● LISTA DE TAREAS:
- a) Según el texto sobre el desperdicio de alimentos, ¿cuántas toneladas de alimentos se pierden por día en México?
- b) Extrae sin cambios del texto sobre el desperdicio de alimentos el fragmento que empieza con las palabras "Reducir el desperdicio" y termina con "advirtió Dassault Systèmes.".
- c) Escribe lo que sigue al texto sobre el desperdicio de alimentos, a partir de su última oración.

● FRAGMENTO DEL DOCUMENTO:
_ _ _ _

Reducir el desperdicio de alimentos sin comprometer la eficacia operativa ni la rentabilidad es uno de los principales retos a los que se enfrenta la industria de alimentos y bebidas.
Se estima que, a nivel mundial, las pérdidas en la industria de alimentos después de la cosecha son de 600 millones de dólares anuales, aproximadamente. En el caso de México, la Secretaría de Agricultura y Desarrollo Rurual estima que los desperdicios son superiores a los 13 millones de toneladas, es decir, se pierden alrededor de 76 mil toneladas por día.
“El desperdicio es un problema ambiental, pero también una fuga directa de valor para el sector”, advirtió Dassault Systèmes.
En este sentido, la planeación en la cadena de suministro se convierte en un factor importante, ya que integraría datos en tiempo real, anticipando la demanda, ajustando volúmenesy reduciendo excedentes.
El impacto de la planeación es positio, pues ayudaría a reducir hasta en un 15% los costos operativos, así como un 15% en kilometraje logístico, beneficiando al medio ambiente. En tanto, mejora la puntualidad de entregas e incrementa hasta en un 40% la eficiencia productiva.

_ _ _ _

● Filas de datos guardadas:

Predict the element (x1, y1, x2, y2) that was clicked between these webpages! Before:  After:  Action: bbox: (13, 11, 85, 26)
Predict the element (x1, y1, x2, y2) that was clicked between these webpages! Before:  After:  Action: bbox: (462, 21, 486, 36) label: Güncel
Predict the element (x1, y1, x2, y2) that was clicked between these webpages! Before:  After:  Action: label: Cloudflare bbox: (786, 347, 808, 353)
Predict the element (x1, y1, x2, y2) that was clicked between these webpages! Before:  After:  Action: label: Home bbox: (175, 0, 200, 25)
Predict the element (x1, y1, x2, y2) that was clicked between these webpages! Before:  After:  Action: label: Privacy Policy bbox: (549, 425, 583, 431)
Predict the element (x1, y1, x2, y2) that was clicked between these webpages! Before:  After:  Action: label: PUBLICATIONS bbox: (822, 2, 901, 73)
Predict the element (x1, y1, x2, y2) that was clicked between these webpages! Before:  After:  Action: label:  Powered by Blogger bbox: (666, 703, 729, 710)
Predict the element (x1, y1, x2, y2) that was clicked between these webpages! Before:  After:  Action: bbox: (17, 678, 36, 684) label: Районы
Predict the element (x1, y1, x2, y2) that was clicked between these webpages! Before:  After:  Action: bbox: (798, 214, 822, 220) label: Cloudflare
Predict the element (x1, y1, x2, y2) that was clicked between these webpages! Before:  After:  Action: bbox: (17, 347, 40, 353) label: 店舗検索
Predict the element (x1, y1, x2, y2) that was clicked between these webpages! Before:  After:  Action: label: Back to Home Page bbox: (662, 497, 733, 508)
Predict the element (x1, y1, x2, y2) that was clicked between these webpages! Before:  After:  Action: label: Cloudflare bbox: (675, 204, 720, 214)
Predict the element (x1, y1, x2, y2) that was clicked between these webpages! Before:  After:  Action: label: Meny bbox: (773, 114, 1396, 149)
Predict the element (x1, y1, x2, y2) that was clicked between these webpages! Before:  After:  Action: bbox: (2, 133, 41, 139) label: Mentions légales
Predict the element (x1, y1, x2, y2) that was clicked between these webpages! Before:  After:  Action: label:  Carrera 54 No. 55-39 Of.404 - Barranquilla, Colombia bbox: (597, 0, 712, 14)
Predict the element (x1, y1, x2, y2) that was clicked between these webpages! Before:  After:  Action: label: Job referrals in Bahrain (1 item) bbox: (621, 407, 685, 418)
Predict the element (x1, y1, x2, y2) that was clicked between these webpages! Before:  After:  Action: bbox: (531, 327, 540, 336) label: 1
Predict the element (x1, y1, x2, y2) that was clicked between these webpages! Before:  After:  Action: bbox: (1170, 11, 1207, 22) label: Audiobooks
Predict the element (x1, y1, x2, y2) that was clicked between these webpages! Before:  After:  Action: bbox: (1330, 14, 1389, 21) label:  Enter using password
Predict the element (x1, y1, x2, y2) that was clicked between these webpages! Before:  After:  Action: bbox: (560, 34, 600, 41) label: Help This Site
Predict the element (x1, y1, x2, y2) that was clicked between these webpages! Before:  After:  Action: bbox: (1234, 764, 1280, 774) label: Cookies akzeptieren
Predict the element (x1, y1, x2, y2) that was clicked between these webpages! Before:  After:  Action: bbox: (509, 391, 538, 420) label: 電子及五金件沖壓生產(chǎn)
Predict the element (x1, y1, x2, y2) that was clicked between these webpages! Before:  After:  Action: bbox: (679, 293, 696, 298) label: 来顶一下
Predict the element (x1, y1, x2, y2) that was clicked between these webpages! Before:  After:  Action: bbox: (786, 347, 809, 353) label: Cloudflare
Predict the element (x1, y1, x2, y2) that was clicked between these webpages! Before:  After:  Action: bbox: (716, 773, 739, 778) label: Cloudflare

_ _ _ _

● RESPUESTAS:
- a) Alrededor de 76 mil toneladas.

- b)
Reducir el desperdicio de alimentos sin comprometer la eficacia operativa ni la rentabilidad es uno de los principales retos a los que se enfrenta la industria de alimentos y bebidas.
Se estima que, a nivel mundial, las pérdidas en la industria de alimentos después de la cosecha son de 600 millones de dólares anuales, aproximadamente. En el caso de México, la Secretaría de Agricultura y Desarrollo Rurual estima que los desperdicios son superiores a los 13 millones de toneladas, es decir, se pierden alrededor de 76 mil toneladas por día.
“El desperdicio es un problema ambiental, pero también una fuga directa de valor para el sector”, advirtió Dassault Systèmes.

- c)
La digitalización también permite implementar mejores estrategias de sostenibilidad como: empaques ligeros, materiales con menor impacto ambiental y modelos de economía circular a lo largo de la cadena de valor.
La conexión entre el campo y el consumidor permite atender la demanda y evitar sobreinventarios, además de asegurar la disponibilidad y reducir pérdidas en puntos críticos.
“En un entorno de alta volatilidad, transformar la cadena de suminisitro ya no es opcional. Es un requisito para reducir el impacto ambiental y sostener la competitividad del sector”, finalizó la compañía.